How to educate your web design clients

WEB DESIGN | June 7, 2015

When it comes to being a web designer there are many issues that you must deal with. Unfortunately, the clients cause most of the issues, and this can make project completion difficult or even downright impossible. By establishing yourself as the expert and in control from the start, you can avoid several nitty-gritty problems that delay the project. 

Problem#1: Customers think they are Expert

Clients who waltz in and proclaim to know more about the web technologies than the web designers are just a recipe for problem. If you are the expert, with years of educational qualification and robust work experience under your belt, why do you let them lecture you on the project? Some clients don’t understand that you have been successfully creating web sites, and more, for years. 

Problem#2: They oscillate from offering feedback to being annoying

While client feedback should always be weighed well and applied; they may have some cool ideas to work with. But, there is a fine line between giving useful feedback and being a downright nuisance. Often, customers fail to understand this fine line and frequently cross it when they start giving strict guidelines and dictating your every move. 

Problem#3: They believe Internet is the twin of Print Media

Customers who are new to the web design industry often want their website to resemble their print medium version. For example, often customers want their products brochure be displayed onto their website, even when their web designer has advised them against it, because the Web medium doesn’t work like that.

 Moreover, they frequently ask for “one last, small change in the website,” and usually this request comes knocking at the last hour, when you are about to reach your deadline. Not only is this a pain to implement at the end of a project (what if the client decides they don’t like it, or the change really doesn’t work with the overall web design?), what is a “tiny change” for a client is generally a massive overhaul for you. 

Problem#4: Clients fail to take the contract seriously

Both parties should respect the Contract Agreement, at all costs. Many clients, however, don’t see a problem in breaking or bending the rules, such as deciding they want to skip meetings even though the contract states there will be one fortnightly or that they want full ownership of the website when the contract states that the web design firm owns the logo.

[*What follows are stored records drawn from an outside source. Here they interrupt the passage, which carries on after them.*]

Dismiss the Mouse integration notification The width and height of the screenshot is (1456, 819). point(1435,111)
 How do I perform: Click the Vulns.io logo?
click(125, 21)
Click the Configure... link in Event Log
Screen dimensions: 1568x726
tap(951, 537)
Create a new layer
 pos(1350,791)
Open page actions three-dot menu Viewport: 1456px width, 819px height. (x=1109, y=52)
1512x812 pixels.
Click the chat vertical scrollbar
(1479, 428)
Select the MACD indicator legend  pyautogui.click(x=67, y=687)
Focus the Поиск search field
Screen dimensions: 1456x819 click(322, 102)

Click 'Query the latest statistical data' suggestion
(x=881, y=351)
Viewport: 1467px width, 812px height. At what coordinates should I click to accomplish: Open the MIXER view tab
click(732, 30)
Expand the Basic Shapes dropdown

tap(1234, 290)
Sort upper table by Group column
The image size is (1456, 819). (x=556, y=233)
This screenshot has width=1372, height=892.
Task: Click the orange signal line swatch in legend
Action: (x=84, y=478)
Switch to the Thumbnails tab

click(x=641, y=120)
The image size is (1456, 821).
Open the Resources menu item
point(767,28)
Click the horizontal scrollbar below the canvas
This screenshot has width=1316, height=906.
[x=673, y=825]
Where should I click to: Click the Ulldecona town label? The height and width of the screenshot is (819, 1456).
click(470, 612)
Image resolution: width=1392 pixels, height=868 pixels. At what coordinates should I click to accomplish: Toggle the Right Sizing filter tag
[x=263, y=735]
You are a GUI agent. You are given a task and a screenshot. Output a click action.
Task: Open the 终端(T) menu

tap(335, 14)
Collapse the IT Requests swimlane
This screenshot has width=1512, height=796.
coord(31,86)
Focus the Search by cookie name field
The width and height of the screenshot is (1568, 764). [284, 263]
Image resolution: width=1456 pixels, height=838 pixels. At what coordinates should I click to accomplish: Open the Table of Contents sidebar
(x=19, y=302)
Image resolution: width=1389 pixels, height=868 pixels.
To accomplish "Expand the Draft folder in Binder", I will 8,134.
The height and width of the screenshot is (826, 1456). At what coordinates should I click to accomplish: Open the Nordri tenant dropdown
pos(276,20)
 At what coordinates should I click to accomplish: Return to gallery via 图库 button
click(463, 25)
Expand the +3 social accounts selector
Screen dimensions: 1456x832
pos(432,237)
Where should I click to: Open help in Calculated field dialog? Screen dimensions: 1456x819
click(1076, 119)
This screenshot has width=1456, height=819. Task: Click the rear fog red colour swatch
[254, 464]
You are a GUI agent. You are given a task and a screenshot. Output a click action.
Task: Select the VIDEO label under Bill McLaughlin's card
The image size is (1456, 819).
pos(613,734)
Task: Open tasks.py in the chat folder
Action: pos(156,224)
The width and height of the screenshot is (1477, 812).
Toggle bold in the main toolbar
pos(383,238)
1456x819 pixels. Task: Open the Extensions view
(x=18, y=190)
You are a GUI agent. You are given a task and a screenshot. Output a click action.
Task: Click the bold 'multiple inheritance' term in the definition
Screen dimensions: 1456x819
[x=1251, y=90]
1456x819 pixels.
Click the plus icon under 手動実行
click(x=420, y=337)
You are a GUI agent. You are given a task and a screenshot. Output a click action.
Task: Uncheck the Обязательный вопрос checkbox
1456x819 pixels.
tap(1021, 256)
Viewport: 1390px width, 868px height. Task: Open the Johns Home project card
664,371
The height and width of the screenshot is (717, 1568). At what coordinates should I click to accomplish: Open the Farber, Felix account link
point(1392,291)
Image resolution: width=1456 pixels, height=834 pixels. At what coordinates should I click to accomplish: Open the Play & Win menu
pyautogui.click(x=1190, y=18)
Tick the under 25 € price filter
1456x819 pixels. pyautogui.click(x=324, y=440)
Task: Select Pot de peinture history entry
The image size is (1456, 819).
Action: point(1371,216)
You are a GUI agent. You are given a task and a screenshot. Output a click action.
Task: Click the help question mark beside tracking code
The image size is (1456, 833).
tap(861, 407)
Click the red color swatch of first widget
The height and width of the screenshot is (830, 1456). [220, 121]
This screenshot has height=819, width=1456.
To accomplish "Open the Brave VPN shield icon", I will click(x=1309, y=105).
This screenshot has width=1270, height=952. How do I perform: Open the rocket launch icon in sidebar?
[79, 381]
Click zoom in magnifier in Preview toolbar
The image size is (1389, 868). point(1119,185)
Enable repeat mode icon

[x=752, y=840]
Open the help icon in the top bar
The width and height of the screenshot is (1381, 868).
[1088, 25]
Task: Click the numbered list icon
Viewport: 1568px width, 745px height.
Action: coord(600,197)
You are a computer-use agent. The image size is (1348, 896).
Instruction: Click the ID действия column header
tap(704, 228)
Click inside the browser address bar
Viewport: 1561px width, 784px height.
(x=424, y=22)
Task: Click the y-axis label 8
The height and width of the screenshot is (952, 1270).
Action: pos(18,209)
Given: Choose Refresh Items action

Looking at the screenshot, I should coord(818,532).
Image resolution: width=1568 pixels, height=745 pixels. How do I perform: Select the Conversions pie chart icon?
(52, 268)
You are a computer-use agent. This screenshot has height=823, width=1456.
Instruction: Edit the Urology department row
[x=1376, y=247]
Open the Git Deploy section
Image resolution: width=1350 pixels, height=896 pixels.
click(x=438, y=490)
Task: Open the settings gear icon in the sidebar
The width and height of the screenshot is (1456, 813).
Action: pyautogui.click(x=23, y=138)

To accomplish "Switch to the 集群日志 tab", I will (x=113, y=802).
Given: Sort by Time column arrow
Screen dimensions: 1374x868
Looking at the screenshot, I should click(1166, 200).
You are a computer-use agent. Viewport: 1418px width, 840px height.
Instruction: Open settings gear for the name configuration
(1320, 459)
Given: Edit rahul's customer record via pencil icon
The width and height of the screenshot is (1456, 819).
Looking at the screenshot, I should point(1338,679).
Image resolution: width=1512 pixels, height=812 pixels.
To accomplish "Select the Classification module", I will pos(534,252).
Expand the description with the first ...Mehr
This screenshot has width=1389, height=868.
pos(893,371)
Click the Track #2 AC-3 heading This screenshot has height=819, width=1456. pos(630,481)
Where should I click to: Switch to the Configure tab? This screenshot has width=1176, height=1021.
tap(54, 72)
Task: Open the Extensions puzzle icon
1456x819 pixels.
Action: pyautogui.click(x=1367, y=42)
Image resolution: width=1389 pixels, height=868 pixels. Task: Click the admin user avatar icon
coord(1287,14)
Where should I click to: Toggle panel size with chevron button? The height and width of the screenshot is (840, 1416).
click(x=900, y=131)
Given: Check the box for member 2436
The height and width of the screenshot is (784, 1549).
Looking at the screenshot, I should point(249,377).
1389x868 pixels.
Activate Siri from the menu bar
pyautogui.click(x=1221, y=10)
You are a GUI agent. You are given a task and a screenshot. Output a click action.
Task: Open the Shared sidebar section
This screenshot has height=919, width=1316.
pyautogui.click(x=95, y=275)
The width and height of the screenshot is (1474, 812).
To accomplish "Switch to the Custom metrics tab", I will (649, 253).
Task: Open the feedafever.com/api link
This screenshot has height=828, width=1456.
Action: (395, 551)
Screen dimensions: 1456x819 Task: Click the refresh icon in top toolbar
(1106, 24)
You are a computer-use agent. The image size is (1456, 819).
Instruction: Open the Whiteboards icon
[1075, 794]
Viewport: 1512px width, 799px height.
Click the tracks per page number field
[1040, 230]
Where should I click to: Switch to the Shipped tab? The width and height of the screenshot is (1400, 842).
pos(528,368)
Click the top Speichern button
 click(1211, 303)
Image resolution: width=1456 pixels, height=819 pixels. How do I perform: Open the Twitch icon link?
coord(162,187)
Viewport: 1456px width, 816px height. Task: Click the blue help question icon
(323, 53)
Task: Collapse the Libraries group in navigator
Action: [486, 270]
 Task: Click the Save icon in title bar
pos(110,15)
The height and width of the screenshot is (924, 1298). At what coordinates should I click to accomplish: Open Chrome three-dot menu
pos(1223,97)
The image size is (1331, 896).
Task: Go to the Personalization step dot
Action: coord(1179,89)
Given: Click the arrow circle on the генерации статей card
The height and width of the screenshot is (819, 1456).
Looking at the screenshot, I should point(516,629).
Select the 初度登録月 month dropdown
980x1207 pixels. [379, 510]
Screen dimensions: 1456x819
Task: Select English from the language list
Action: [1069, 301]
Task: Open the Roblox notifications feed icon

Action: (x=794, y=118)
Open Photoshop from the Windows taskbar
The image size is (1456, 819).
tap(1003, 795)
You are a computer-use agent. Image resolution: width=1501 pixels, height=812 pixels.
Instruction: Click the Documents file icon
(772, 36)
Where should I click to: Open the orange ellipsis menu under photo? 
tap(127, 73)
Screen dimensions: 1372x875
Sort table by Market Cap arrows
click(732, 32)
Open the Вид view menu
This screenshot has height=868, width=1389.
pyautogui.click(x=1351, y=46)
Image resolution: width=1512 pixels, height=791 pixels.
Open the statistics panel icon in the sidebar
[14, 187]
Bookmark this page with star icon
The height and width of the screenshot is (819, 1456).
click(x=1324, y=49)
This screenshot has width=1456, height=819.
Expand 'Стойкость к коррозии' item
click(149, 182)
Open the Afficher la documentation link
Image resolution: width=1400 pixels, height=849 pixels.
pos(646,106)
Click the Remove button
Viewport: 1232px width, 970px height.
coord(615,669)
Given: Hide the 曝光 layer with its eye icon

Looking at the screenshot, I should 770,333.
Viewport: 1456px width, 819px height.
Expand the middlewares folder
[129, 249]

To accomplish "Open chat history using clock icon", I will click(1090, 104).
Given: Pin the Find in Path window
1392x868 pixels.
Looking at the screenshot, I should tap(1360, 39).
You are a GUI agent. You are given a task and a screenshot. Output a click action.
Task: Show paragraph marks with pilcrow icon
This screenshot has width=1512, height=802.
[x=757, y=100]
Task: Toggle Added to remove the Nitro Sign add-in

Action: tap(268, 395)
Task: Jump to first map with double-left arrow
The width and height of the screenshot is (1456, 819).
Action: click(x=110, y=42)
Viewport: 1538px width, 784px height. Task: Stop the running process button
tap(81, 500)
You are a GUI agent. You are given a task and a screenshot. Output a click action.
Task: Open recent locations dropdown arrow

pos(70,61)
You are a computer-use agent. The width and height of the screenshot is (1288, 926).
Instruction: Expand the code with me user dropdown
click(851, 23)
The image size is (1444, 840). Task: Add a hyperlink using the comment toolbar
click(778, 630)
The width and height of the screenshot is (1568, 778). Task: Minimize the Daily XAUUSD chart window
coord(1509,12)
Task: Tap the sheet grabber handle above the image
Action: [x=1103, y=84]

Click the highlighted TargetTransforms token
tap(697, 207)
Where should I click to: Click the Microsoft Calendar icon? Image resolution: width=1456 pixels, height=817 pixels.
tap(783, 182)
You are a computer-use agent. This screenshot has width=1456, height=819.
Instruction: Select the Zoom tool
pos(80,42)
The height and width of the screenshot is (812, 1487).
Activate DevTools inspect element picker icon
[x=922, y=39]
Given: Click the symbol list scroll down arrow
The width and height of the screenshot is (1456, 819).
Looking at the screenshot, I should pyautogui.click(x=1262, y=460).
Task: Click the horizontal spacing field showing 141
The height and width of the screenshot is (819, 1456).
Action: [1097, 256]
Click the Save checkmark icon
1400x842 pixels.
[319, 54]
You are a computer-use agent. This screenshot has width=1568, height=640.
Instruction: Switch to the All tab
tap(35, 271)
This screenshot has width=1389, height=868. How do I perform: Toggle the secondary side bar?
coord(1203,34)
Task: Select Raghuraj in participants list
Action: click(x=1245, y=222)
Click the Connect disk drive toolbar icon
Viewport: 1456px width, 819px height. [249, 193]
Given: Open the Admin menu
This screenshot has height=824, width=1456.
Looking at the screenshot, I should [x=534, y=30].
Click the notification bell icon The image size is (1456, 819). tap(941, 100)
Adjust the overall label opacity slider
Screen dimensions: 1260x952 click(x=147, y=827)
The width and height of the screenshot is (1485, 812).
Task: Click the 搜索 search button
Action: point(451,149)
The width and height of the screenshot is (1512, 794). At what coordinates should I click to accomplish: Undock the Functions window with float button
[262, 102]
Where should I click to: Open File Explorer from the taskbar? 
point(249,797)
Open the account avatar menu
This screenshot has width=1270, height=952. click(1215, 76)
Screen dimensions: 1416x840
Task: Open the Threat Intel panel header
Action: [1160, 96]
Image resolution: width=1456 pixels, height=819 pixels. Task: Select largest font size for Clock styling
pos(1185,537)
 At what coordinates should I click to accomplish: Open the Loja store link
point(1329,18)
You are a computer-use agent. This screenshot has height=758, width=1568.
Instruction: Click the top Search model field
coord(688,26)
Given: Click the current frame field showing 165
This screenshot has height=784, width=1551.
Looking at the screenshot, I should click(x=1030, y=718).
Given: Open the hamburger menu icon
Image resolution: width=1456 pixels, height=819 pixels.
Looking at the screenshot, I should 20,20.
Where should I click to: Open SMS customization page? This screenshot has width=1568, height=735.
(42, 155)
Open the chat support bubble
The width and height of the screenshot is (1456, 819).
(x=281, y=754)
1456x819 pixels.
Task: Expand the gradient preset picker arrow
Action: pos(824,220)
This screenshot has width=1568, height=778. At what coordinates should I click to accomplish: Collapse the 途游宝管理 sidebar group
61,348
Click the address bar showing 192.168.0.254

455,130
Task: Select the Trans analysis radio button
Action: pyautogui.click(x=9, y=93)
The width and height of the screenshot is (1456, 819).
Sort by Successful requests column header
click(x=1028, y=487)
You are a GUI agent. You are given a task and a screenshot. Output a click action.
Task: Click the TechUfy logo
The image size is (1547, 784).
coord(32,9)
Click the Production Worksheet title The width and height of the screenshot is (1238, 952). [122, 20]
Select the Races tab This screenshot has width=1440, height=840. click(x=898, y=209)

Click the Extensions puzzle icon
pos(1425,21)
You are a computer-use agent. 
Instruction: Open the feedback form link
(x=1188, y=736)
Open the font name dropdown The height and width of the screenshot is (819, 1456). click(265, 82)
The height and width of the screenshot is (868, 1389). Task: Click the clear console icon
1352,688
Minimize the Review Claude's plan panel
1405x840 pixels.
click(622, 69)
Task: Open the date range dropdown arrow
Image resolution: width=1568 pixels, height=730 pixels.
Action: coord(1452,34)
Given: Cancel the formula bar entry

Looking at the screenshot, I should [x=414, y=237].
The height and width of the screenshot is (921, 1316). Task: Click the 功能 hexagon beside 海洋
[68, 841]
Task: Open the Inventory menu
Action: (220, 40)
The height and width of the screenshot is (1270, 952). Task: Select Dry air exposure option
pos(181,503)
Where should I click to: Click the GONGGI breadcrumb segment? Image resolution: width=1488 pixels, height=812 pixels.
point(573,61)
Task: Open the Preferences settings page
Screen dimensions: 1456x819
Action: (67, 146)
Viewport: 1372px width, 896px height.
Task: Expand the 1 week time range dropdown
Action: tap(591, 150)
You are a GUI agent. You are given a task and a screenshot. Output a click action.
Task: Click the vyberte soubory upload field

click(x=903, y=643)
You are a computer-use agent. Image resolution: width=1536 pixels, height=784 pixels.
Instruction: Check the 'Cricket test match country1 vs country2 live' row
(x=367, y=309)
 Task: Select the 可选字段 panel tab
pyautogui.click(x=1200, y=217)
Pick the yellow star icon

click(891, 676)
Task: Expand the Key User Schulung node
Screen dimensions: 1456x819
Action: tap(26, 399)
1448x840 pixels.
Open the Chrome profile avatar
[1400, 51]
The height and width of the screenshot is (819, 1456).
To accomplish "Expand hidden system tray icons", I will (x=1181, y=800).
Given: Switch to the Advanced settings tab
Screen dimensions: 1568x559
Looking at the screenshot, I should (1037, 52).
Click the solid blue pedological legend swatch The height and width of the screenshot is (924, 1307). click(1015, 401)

 Any experienced web designer can tell you that the above problems can strain vendor-customer relationship, and your ability to meet deadlines, and get the project finished. This is why it is more important than ever to assert your authority from the beginning. 

Resolving Problems- 8 Tips

Web Designers should educate their clients from their first meeting for the successful completion and launch of the project and these are; 

  • You are a Creative Professional, Not a Bonded Servant
  • You are the Web Expert Not Your Customers
  • Communication is Important
  • The Web medium is Different from the Print Media
  • Feedback is Invited, Impositions are Not
  • There is no Such Thing as ‘One Small Final Change’
  • Set Reasonable Deadlines
  • The Contract’s Terms & Conditions Must be Respected by Both Parties

 One of the major tests for any service-oriented business is to handle clients, successfully. Educating clients has always been the wisest way to sustain good working relationships, and the same rules apply to Web designing industry.